1.  Treading on your Therapist’s Toes – Literally.

Back on July 12th 2006, we had a particularly poignant therapy session and we got up to give each other a hug.  As I stepped forward and wrapped my arms around her, I stepped on her foot then almost dislocated my ankle lifting it off so that we could continue the hug.  I left her office hoping against hope that she had not noticed her toes being crushed and mangled into the carpet.  There was no obvious limp as she walked me to the door though.  Although we are both around the same height I weigh considerably more than she does – and I was wearing heavy black boots at the time.  I still blush when I think about it.

2.  Making a Payment to the Receptionist.

This takes much considered timing and micromanagement of the ten minutes between therapy sessions – this is the five to and five past of each hour.  It is always prudent to get there fifteen minutes early and pay while she is still with the previous client.  This fails when the preceding client cancels and she has a free hour and is hanging around the reception area and won’t leave – completely oblivious to your inner discomfort.  Even worse is when you are in the middle of an electronic transaction and your credit card fails just as she walks towards you.  I have been known to pay over the phone when I get home, send cash by registered post with a nice card just to avoid the embarrassment of having to acknowledge that I have to pay for our relationship.  It’s easier to go to the ATM beforehand, throw some cash at the receptionist and wait outside for her to call me in.  You’d think after this length of time I would be over this, but I’m not.

3.  Twins Separated at Birth.

There’s that awkward moment in time when you turn up and she is wearing the same clothes you are in.  Or else we are wearing the same jewelery (although I have yet to see her in much else than black pants and top and a set of pearls – if there was ever a therapist’s uniform this comes pretty close to it).  This is of course her fault for not ringing up first and discussing what we were going to wear for the day, like any good, caring friend would do.  It used to worry me, but most times now I just laugh it off.  Truly, one does grow up in therapy a lot over many years.  Still, I make sure I NEVER wear a set of pearls to therapy – ever.  That would feel creepy.
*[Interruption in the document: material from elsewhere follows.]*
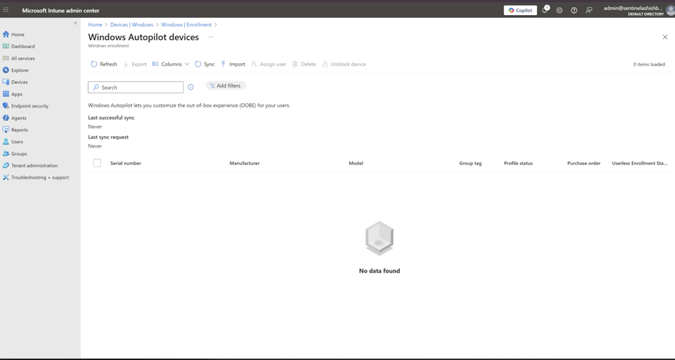Open the app launcher waffle icon

click(6, 11)
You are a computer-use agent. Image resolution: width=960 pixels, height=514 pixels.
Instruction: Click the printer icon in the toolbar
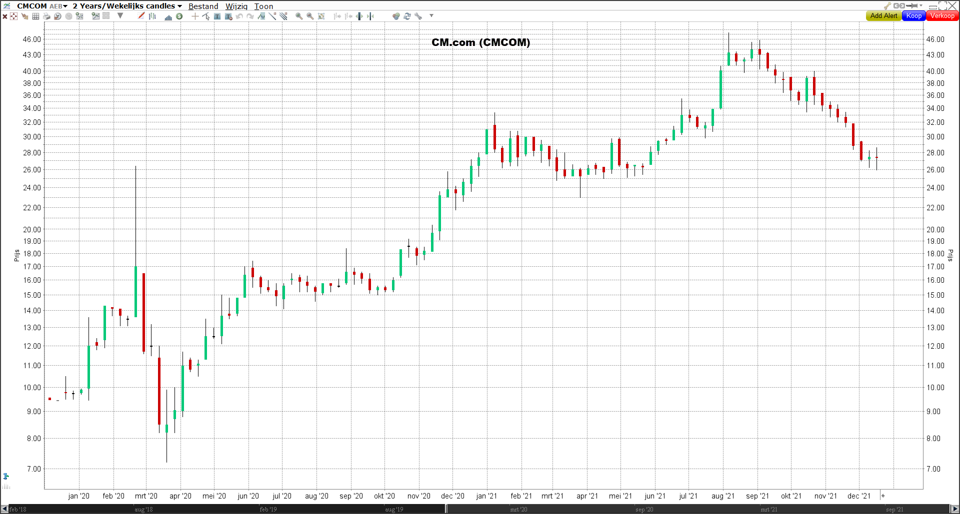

4.  It’s No Good Crying Over Spilt Twisties.

I took my eighteen month old baby to therapy once because I could not get a babysitter (he is now a great big thumping almost 16 year old).  He was in a stroller with a bag of yellow twisties in his hand and he dropped the bag and heavily-dyed yellow twisties spilled out and stained her pale blue carpet.  I expected to get thrown out like a damn spot but from nowhere as if by magic she produced a dustpan and brush and neatly swept it up, all the time maintaining a radiant and authentic smile on her face.  At the time I wanted the floor to open up and swallow me but I was forgetting she also has embarrassing children of her own.

5.  Saying Goodbye for Good.

This awkward moment hasn’t quite arrived yet, but it is in the near future.  What does one say?  Thank you?  Take care?  Have a nice life?  How does one sum up fifteen years in one session let alone one sentence?  Will I cry?  Will she cry?

Will I ever see her again?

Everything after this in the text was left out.